Lesson Written by Jerry Williams, Coordinator for California Geographic Alliance-North.
Click here for map.

Yoko Kawashima Watkins, So Far From the Bamboo Grove, New York, Viking Penguin, 1987 (Puffin Book).

This is the true story of Yoko Kawashima, an eleven year old Japanese girl living in Japanese occupied Korea in 1945. When the Japanese lose the war, their status in Korea suddenly changes from dominant conquering occupiers to that of a powerless despised enemy. Yoko's family (Hideyo - an 18 year old brother, Ko - a 16 year old sister, her mother and her father) is living in Nanam, in the very northern most part of Korea when the war starts to end. To escape Korea and return to safety in Japan, Yoko's family (absent her father, a government employee who has been sent to Manchuria, and her brother, who has been drafted to work in an ammunition factory) sets out on a perilous journey to the port city of Pusan, in southern Korea, in search of passage back to Japan and safety.
Background on Japan's long term involvement in Korea and how the United States and World War II relates to this story is provided in 5 pages of publisher's notes at the end of the book.
  1. Locate and circle Nanam on your map. Using an atlas or a wall map, determine the absolute location of Nanam.
  2. What coastal city in California would be located at almost the identical latitude as Nanam?
  3. What two foreign countries are located just north of Nanam? (relative location)
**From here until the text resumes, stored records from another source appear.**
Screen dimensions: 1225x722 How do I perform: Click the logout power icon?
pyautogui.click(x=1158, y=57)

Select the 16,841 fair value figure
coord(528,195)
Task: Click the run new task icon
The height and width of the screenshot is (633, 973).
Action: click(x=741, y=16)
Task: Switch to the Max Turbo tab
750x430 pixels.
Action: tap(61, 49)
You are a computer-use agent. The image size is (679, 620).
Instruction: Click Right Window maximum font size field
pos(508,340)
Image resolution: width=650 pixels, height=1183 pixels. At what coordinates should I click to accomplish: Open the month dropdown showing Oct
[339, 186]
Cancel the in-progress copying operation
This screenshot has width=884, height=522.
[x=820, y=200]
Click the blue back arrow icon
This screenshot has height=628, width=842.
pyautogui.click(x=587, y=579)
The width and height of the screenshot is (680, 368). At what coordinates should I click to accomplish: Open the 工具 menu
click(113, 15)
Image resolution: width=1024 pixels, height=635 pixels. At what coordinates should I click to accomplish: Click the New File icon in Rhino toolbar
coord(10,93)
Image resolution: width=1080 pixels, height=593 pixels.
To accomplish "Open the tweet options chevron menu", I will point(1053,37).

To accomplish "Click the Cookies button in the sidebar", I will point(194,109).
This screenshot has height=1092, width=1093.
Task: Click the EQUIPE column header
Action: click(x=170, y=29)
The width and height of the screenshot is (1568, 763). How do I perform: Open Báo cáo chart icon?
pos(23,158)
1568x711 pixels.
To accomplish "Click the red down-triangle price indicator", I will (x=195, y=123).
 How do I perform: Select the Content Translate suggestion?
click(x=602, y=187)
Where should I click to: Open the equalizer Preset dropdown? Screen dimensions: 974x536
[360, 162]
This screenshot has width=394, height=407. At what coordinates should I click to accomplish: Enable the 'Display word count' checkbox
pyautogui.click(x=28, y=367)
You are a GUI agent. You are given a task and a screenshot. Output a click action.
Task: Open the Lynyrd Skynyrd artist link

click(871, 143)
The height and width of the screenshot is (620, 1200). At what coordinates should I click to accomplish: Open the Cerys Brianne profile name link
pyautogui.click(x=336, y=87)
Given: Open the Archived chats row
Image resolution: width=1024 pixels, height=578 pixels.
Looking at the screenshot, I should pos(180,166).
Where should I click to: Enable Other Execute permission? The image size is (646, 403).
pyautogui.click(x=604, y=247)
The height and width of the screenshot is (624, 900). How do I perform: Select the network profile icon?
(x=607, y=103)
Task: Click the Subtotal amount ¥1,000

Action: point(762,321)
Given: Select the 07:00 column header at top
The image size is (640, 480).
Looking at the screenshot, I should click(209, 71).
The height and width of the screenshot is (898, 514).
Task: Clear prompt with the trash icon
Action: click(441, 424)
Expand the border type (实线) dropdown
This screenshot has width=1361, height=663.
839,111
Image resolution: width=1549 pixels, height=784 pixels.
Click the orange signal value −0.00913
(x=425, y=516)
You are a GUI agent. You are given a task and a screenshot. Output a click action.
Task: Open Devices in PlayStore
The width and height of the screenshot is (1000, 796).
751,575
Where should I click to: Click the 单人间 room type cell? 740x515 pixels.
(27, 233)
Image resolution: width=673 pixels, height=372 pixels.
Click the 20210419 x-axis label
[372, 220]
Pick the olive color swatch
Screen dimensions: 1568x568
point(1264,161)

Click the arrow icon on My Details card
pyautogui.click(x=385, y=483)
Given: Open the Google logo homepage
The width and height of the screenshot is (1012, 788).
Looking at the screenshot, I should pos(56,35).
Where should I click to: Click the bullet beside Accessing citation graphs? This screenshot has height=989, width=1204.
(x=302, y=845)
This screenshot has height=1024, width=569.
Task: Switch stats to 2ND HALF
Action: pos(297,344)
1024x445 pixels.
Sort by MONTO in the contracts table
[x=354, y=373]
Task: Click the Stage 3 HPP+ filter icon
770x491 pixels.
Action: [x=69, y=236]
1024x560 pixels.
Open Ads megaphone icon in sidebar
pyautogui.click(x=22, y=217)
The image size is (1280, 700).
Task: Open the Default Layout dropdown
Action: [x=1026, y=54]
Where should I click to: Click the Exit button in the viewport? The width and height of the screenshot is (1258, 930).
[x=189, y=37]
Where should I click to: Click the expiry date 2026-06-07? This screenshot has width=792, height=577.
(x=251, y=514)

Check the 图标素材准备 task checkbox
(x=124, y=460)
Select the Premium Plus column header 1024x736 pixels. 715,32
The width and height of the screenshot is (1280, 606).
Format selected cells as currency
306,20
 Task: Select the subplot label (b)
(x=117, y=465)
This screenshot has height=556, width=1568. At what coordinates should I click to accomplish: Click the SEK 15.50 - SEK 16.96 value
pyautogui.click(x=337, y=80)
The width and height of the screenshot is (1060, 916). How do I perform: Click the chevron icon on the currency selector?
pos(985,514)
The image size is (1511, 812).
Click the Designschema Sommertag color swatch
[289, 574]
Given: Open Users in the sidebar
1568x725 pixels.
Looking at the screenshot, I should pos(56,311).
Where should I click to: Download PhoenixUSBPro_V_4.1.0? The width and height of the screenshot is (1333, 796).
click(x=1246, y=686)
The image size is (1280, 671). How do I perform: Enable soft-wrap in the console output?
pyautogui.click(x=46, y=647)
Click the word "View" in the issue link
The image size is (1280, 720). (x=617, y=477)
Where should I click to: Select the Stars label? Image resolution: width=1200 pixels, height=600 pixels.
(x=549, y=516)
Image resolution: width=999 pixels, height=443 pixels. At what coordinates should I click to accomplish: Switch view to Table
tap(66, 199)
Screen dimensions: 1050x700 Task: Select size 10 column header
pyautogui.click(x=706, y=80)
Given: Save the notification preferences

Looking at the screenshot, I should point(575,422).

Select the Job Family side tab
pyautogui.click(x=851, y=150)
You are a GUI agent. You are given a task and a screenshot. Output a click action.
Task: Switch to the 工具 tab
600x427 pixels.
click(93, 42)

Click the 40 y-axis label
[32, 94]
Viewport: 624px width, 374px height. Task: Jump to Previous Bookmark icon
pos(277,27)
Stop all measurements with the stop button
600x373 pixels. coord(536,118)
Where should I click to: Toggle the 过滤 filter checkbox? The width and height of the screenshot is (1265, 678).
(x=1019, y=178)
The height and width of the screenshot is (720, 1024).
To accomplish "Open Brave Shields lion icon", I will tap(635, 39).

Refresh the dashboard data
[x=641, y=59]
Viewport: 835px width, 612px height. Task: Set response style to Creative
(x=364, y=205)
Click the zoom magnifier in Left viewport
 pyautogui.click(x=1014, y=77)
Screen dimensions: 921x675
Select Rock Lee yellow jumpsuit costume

    Late summer-advised in the middle of the night that Russian soldiers have landed, Yoko, her sister Ko, and mother, flee for their lives to catch a train full of wounded soldiers that is departing for Seoul. Stopped at Wonsan for coal and water, 3 days later, the train is searched by Korean Communist soldiers looking for Japanese Refugees.

  4. Trace the route by rail from Nanam to Wonsan. Using the scale on the map, determine approximately how far it is between Nanam and Wonsan. If it took the train three days to travel this far, approximately how fast was the train traveling per hour?

    Forty-five miles from Seoul, the train is bombed by airplanes and the engines destroyed. Yoko and her family set out on foot, following the railroad tracks, for Seoul. Dressed in uniforms taken from dead soldiers and traveling at night to avoid contact with Korean soldiers, it takes them 11 days and nights to make it to Seoul.

  5. Trace the route along the rail line from Wonsan to Seoul. Approximately how far is it from Nanam to Seoul?

    Informed in Seoul that the Japanese have lost the war and surrendered, Yoko's family knows that they are not safe and must continue to Pusan where they hope to be evacuated to Japan.

    After waiting 5 weeks in the Seoul railroad station, hoping that Hideyo is still alive and will show up, they catch the last freight train for the three day trip to Pusan.

  6. Trace the route from Seoul to Pusan. What is the total distance of the journey from Wonsan to Pusan?

    Spend two weeks waiting, in line, for passage on a boat to Japan.

    Finally loaded on a boat to Japan, it takes three days to cross the Korean Strait and reach Tsushima Strait (Japanese waters).

  7. What is the name of the body of water to the north of Tsushima Strait?
  8. What is the name of the body of water to the west of Tsushima Strait?

    Ship lands at Fukuoka, Japan. Family sent to refugee camp.

  9. Trace the route from Pusan to Fukuoka, Japan. Aproximately how many miles separate the two cities?

    Several weeks later, family leaves-by-train-for a 3 day teip to Kyoto. Yoko's mother had gone to school in Kyoto and wants her two daughters to get an education - even though they have no money and no place to live. Girls are enrolled in a private school and the university.

  10. Trace the route from Fukuoka to Kyoto. Circle Kyoto.
  11. How many miles did the family travel from Nanam, Korea to Kyoto, Japan?

    Yoko's mother goes on-by-train-to Aomori, Japan, at the northern end of the island of Honshu to find her parents and get help.

  12. Locate and circle Aomori, Japan.

    Mother returns with news that both sets of grandparents died during the war. Mother dies same day in railroad station. Girls find a room upstairs in a factory.

    Yoko and Ko make repeated trips to Maizuru - a port city that has been designated the refugee port-in search of their brother and father. The new year comes and they are still on their own.

  13. Trace the route from Kyoto to Maizuru.

    Hideyo, the brother, finally escapes Korea and makes it to Kyoto in early Spring and is reunited with his sisters.

    Hideyo's journey to Japan is another story within the larger story. Sent to work in ammunition factory. Factory is invaded by Korean soldiers, workers killed and factory destroyed. Hideyo escapes with three friends, returns home to find family gone and house ransacked. Disguised as Korean peasant, start walking to Wonsan. Perilous journey, put to work by Korean army, finally escapes and makes his way almost to the 38 degree parallel in the dead of winter. Collapses and is saved by a Korean peasant family who hides him for several months. Departs in the early spring, swims the river between North and South Korea and makes his way to Pusan and eventually to Japan. (Good examples of human environment interaction).